ASSIGNMENT - What lines below include the word "agent"? Copy each one.

:: DATA EXTRACT

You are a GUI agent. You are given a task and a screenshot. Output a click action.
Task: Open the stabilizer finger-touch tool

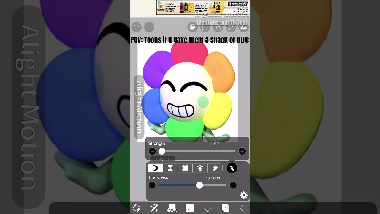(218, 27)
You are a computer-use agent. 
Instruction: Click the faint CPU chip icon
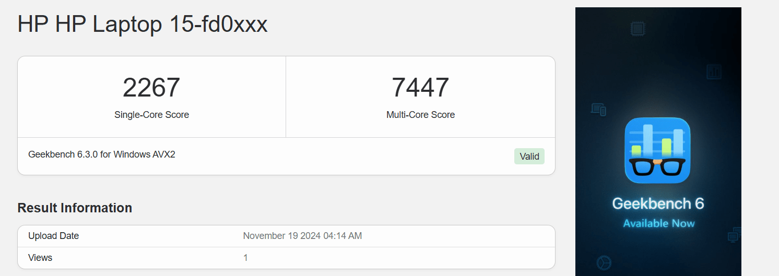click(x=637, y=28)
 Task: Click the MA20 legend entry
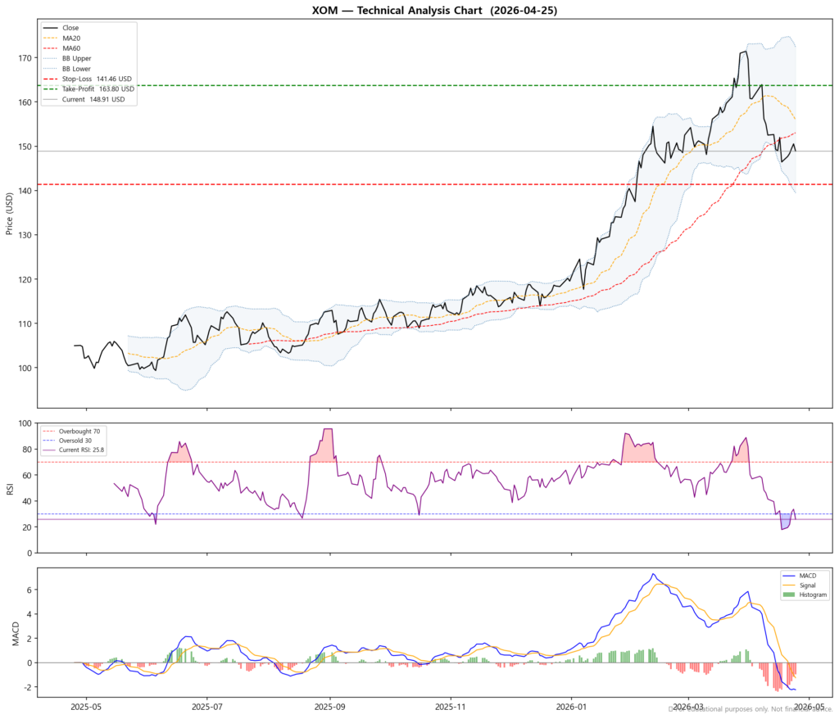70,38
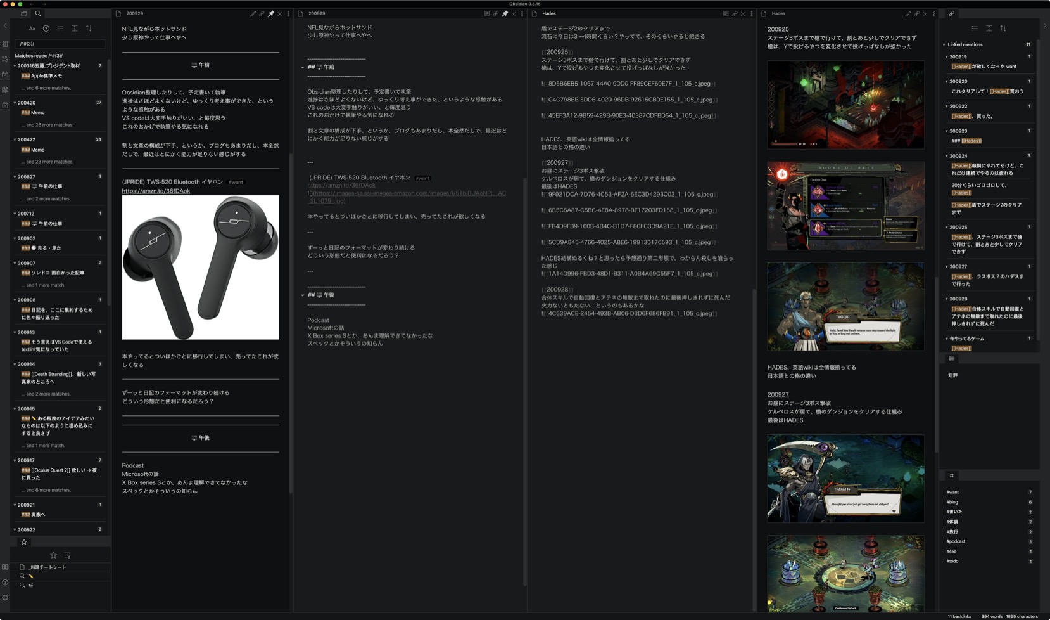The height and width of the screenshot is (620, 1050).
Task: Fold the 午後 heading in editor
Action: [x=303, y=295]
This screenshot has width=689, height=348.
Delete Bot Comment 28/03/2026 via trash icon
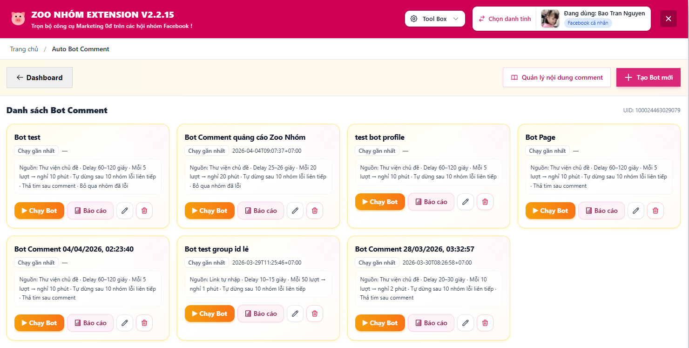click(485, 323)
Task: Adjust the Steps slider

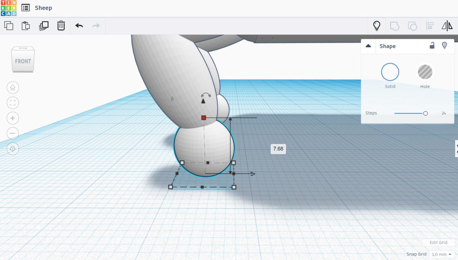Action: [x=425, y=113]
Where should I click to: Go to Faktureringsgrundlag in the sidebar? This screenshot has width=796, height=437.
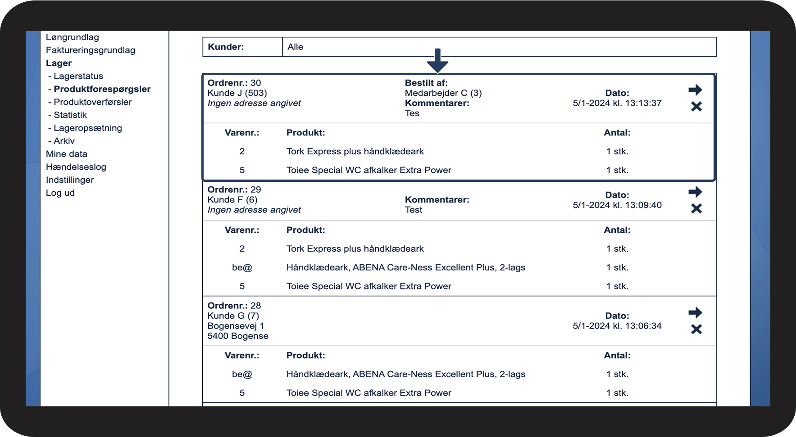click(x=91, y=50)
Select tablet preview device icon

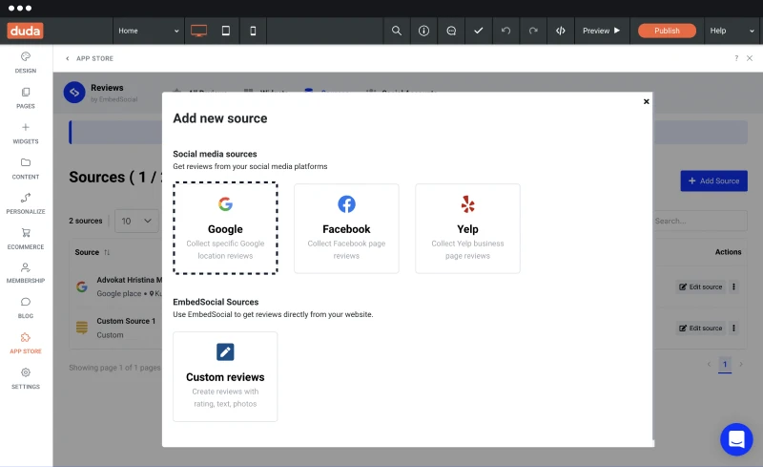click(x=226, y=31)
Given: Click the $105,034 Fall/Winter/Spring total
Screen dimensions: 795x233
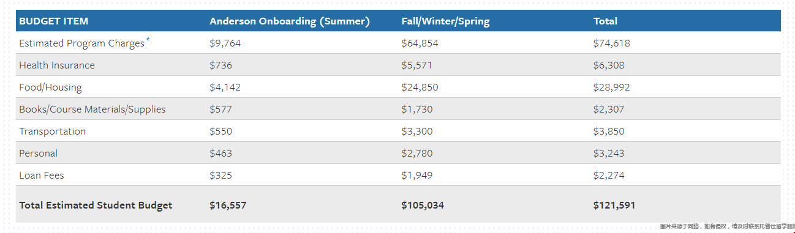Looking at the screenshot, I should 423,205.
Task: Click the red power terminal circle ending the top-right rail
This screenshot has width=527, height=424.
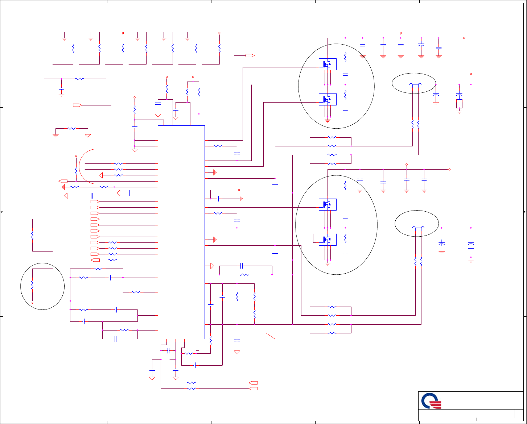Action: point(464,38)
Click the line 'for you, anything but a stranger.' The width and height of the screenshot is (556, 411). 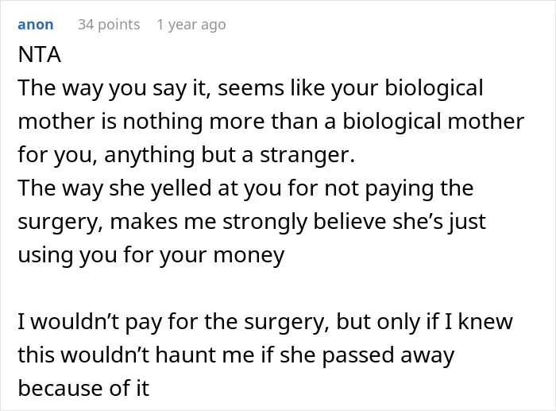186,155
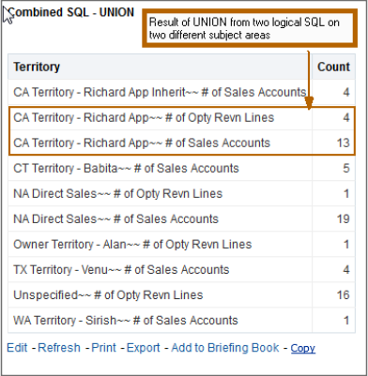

::::

REPLY -
You are a GUI agent. You are given a task and a screenshot. Output a click action.
You are a computer-use agent. 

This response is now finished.